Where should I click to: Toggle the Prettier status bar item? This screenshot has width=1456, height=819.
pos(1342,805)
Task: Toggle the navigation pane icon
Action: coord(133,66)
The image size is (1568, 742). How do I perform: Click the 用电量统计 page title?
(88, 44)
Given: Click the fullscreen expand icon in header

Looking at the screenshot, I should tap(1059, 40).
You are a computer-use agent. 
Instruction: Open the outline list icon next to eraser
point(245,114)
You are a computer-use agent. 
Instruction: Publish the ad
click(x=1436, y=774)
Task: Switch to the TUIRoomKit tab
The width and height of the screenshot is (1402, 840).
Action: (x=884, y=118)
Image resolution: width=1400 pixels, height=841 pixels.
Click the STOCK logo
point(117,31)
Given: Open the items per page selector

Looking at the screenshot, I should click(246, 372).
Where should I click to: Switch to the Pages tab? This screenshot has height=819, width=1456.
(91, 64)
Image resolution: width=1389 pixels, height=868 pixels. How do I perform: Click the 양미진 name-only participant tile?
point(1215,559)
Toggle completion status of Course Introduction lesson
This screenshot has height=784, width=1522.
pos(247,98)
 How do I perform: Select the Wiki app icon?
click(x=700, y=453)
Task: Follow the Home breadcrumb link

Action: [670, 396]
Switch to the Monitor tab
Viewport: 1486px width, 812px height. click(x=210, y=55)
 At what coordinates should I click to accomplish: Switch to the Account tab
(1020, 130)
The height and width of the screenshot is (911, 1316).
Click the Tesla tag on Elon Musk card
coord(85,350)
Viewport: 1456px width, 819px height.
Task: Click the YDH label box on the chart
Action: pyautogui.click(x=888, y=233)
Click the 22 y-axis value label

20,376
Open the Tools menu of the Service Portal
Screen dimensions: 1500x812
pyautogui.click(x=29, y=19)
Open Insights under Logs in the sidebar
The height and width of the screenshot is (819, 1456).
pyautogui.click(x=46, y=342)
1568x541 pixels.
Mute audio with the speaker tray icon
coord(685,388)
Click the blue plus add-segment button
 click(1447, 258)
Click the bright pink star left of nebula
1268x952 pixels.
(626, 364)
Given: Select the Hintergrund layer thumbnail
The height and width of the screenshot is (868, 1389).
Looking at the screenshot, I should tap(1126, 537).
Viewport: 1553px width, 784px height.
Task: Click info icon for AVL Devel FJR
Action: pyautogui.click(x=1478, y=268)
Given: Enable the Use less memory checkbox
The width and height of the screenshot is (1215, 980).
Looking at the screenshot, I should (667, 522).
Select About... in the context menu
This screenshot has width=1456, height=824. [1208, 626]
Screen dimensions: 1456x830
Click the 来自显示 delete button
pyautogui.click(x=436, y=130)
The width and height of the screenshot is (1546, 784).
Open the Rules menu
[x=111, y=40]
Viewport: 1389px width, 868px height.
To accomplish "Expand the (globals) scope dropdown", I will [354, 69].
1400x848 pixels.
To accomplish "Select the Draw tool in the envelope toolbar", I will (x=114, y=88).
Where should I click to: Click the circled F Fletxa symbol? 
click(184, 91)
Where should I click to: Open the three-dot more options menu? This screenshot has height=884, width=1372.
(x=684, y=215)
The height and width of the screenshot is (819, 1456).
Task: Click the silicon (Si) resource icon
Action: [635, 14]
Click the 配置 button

============

→ **Assigned task**
There is a run of lines above from the one with "Toggle completion status" to the one with "Open the Tools menu of the Service Portal"; print exactly that run, both ends included, and nothing else.

→ **Exercise solution**
Toggle completion status of Course Introduction lesson
This screenshot has height=784, width=1522.
pos(247,98)
 How do I perform: Select the Wiki app icon?
click(x=700, y=453)
Task: Follow the Home breadcrumb link

Action: [670, 396]
Switch to the Monitor tab
Viewport: 1486px width, 812px height. click(x=210, y=55)
 At what coordinates should I click to accomplish: Switch to the Account tab
(1020, 130)
The height and width of the screenshot is (911, 1316).
Click the Tesla tag on Elon Musk card
coord(85,350)
Viewport: 1456px width, 819px height.
Task: Click the YDH label box on the chart
Action: pyautogui.click(x=888, y=233)
Click the 22 y-axis value label

20,376
Open the Tools menu of the Service Portal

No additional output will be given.